Ken Uston died peacefully in bed in a rented apartment in Paris, not in a shallow grave in the desert, but I’m sure he would have appreciated your romanticized version! :slight_smile:

Oh, and not to pick on your post, but playing perfect basic strategy will not put you even with the house, but pretty close. The exact amount depends on the house rules, but it’s usually around .50% for the house. Still the best odds you’re gonna find in the casino!

As Flymaster pointed out, this simply isn’t true. Counting cards is, at its basics, keeping a running count which is a ratio of high cards to low cards. It has nothing to do with memorizing cards, so the amount of decks doesn’t matter. For a 1-level count, the running count will either go up by 1, down by 1, or remain the same, for each card revealed. There being more than one deck doesn’t effect this; you just keep the count going. For multiple decks, you DO need to convert the running count to a true count, which can be confusing. You do this by dividing the running count by the approximate number of decks (or sometimes, half-decks) remaining to be played. The reason for this is that a high running count with six decks left to play doesn’t mean as much as the same high count with two decks left to play; the ratio of high cards to low cards is just spread over too many cards, so you need to take that into account.

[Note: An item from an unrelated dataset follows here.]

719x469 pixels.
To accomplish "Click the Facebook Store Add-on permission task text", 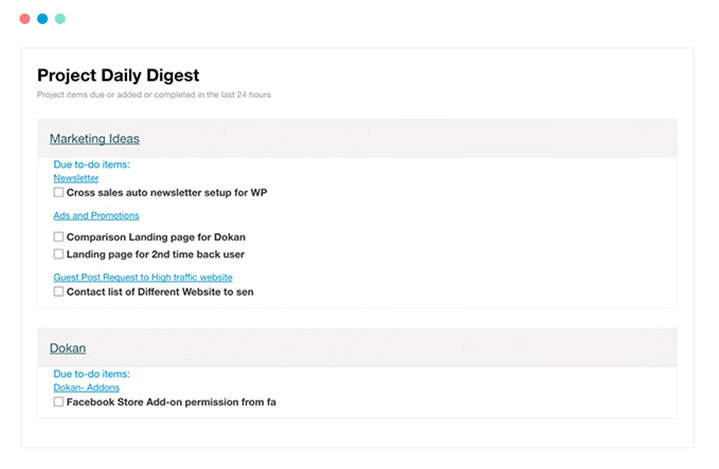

Casinos have poker rooms. Poker rooms have poker players. The house gets paid no matter who wins.

I regularly don’t lose money when I play poker. There are people who regularly go home with some of my money. There are people who would regularly go home with some of their money, and so forth.

If you cut the question finely enough, it’s possible.

Of course, it’s possible to make a living as a professional boxer too, but it’s not anything you or I could do.

This: http://www.wired.com/wired/archive/10.09/vegas_pr.html was an interesting read about how some guys from MIT beat the system.

Oh yeah, I forgot to mention that that was then, and these days you just wouldn’t be able to pulloff half of those tricks without getting escorted out. Still, a fun read.

And if I read this thread more carefully, I would have seen that Flymaster already posted the link to the book that this article is based on.

I’m surprised no-ones mentioned the doubling fallacy for roulette. The idea is you bet $1 on red (or black). If you lose, you bet $2. If you lose, you bet $4. Repeat until you win. At this point you will have won, say, $8 and lost $1+$2+$4=$7, so you’re $1 ahead. Repeat. The big flaw is that fairly soon you get a run of black, bet the house limit or your shirt, lose and are wiped out. If you have infinite credit, it works fine.

I also recall some guys who had a microprocessor in one of their shoes, and tracked the roullette ball’s movement round the wheel. It apparently was working for a while. Does anyone know if this is true? Or how it ended?

In summary:

anyone who brags about it almost certainly isn’t making money,

You can make something at poker if you’re good enough, not from the casino, but from other players

Counting the cards at blackjack should work, but they tend to spot you, which is very bad.

Casinos have made mistakes (IIRC when card-counting first appeared people made quite a lot of money before casinos caught on), and might again. But they’re pretty canny - it’s unlikely to be anything exploitable in a large way, and if it was, you’d have to exploit it quickly and quietly.